El proceso de documentación del libro fue casi más divertido que su escritura. Localizar y colarse en el edificio San Francisco, hablar con el conserje, ver el ascensor que Jane se negaba a tomar porque decía que le recordaba a un ataúd (lo cual era una complicación tremenda porque era coja), el descansillo con claraboya; visitar el edificio Itesa en medio de un descampado, frente al consulado americano; buscar el lúgubre e intocado hotel Atlas, cerca del mercado de Fez, en donde Jane se refugió con Cherifa, en una de sus últimas escapadas alcohólicas.

Pero lo que siempre he sabido es que la documentación está ahí para olvidarla, no puede dominar la narración, sería tedioso. Hay mucha documentación, pero también hay ficción e irreverencia.

 

¿Cómo se reflejó toda esa libertad en las artes?

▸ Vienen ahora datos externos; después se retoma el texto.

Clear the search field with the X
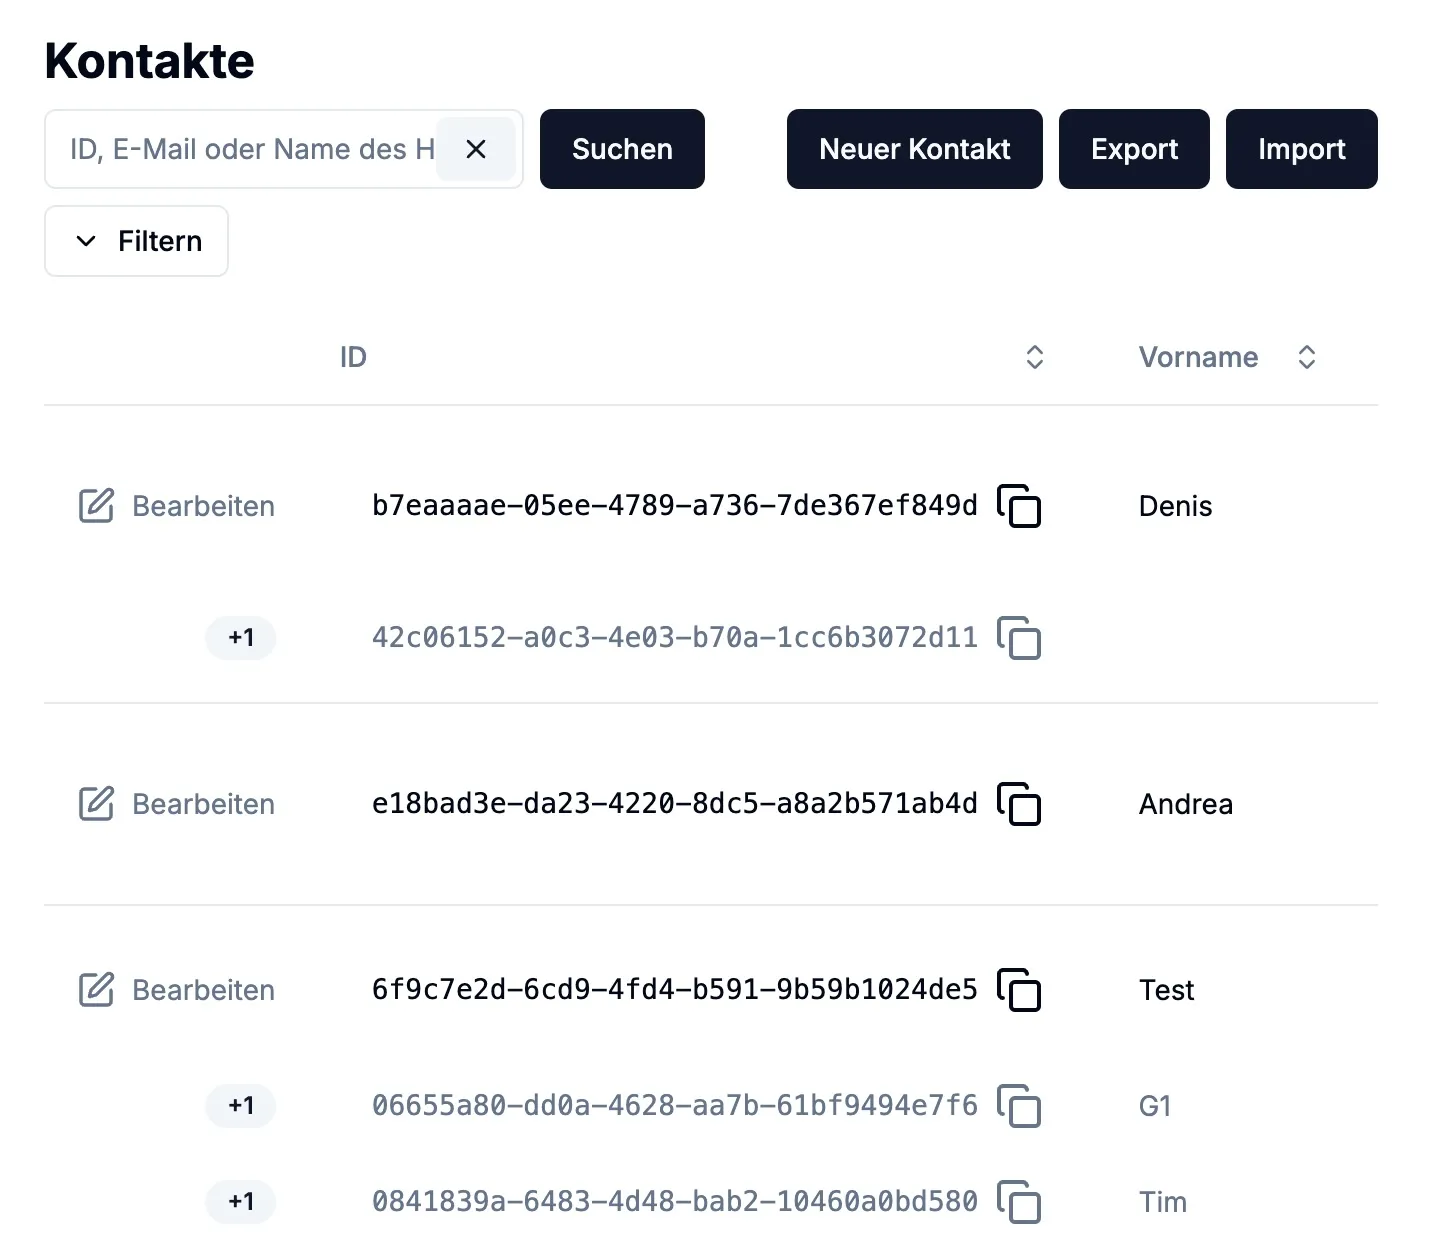1442x1254 pixels. click(477, 148)
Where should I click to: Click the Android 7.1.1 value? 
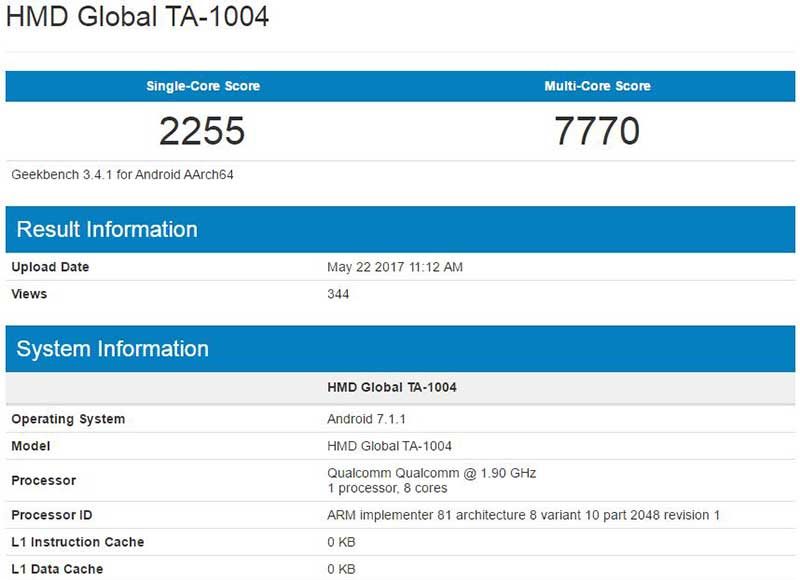pos(367,419)
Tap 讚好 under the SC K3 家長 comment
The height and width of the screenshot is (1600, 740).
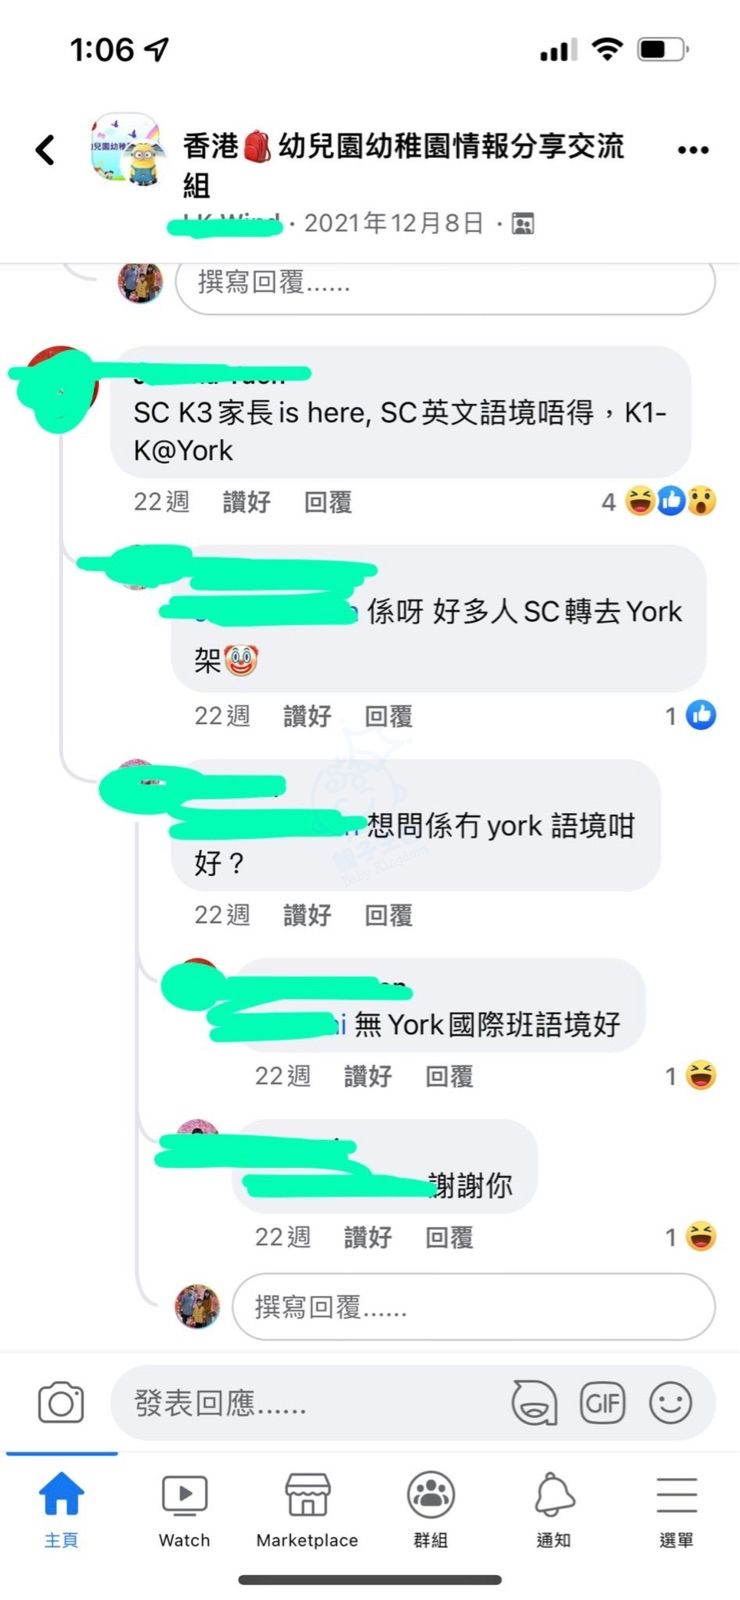point(247,502)
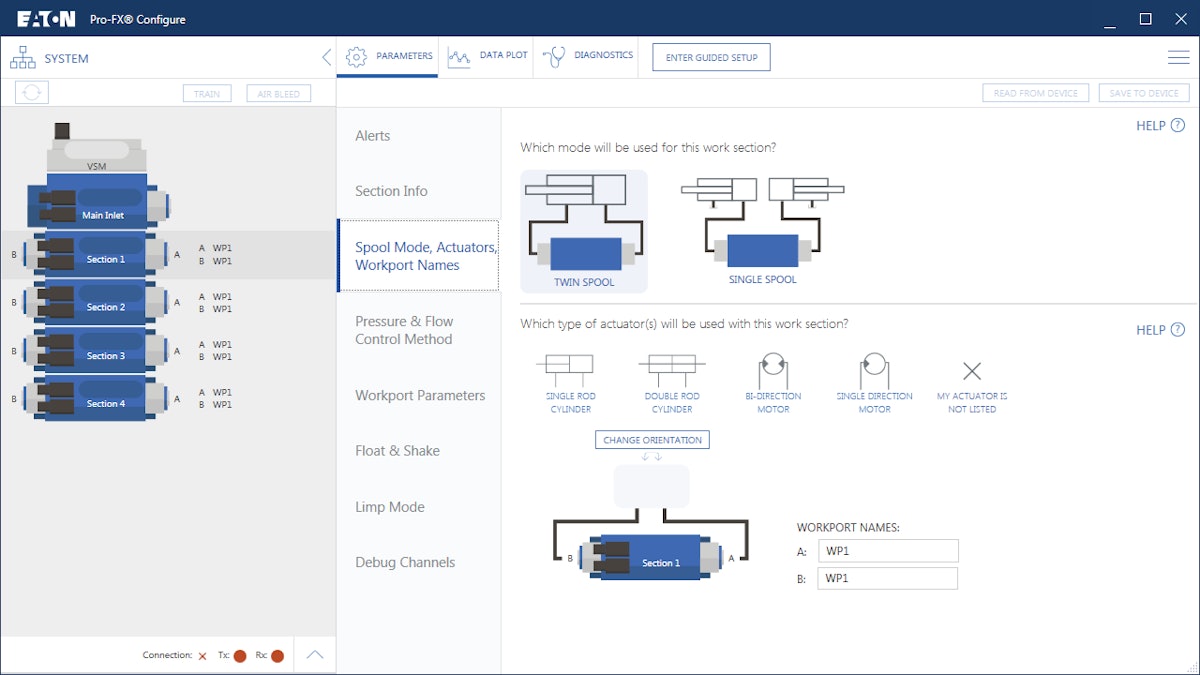Image resolution: width=1200 pixels, height=675 pixels.
Task: Switch to the DATA PLOT tab
Action: click(x=488, y=57)
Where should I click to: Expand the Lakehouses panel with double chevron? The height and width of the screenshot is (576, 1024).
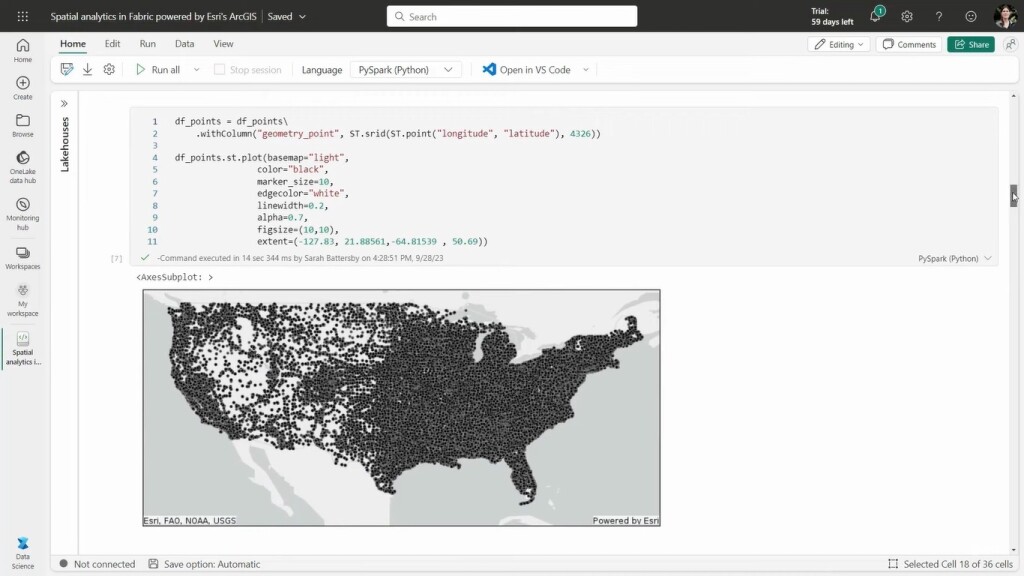(x=64, y=103)
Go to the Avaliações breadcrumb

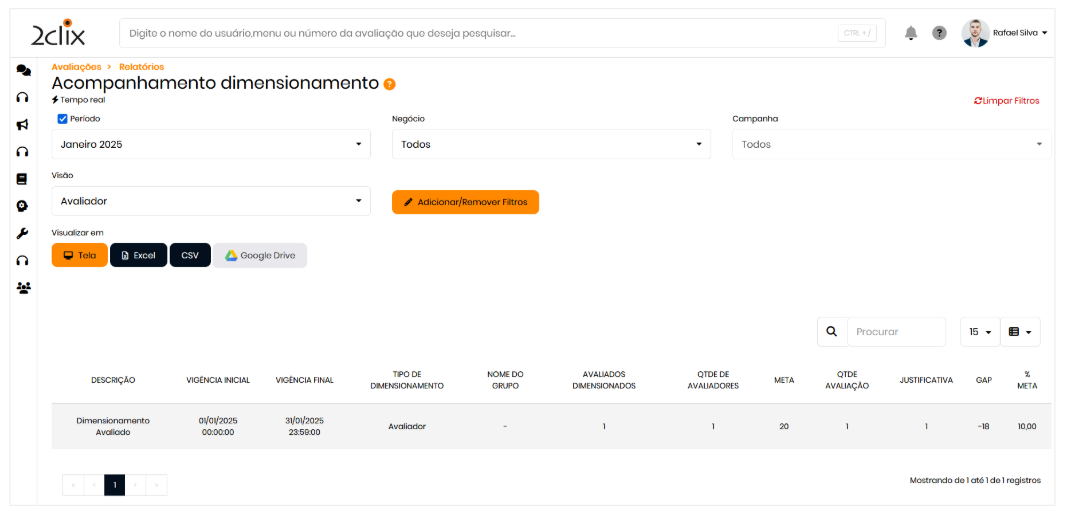click(x=76, y=67)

Bueno, Jane Bowles es revolucionaria, y también Burroughs, con él estaba Brion Gysin, el inventor del cut-up y de la dream machine. Burroughs decía de Gysin que era el único genio que había conocido. ¿A quién se le ocurre fabricar una lámpara que hace soñar? Hace tres años estuve a punto de comprar un grabado suyo, en el Colegio Americano. A veces todavía veo en sueños ese grabado que imita la caligrafía árabe. Brion y Gysin son herederos del surrealismo, pero pasados de rosca. Pocos saben que Breton vetó a Gysin en una exposición surrealista en París por su homosexualidad, fue Éluard el encargado de descolgar sus cuadros. Ocurrió en 1935.

Sin Burroughs y sin Gysin no se entienden el arte y la literatura de la segunda mitad del siglo xx. Burroughs es asombroso por su trabajo con la forma, pero también por la certeza de su visión ácida del mundo moderno, por su visión de los derroteros que iba a tomar nuestra sociedad. Pero curiosamente ambos son sumamente formalistas, de ahí su interés por los rituales, la música jajouka, la permutación, la repetición, lo aleatorio. También por las drogas, claro.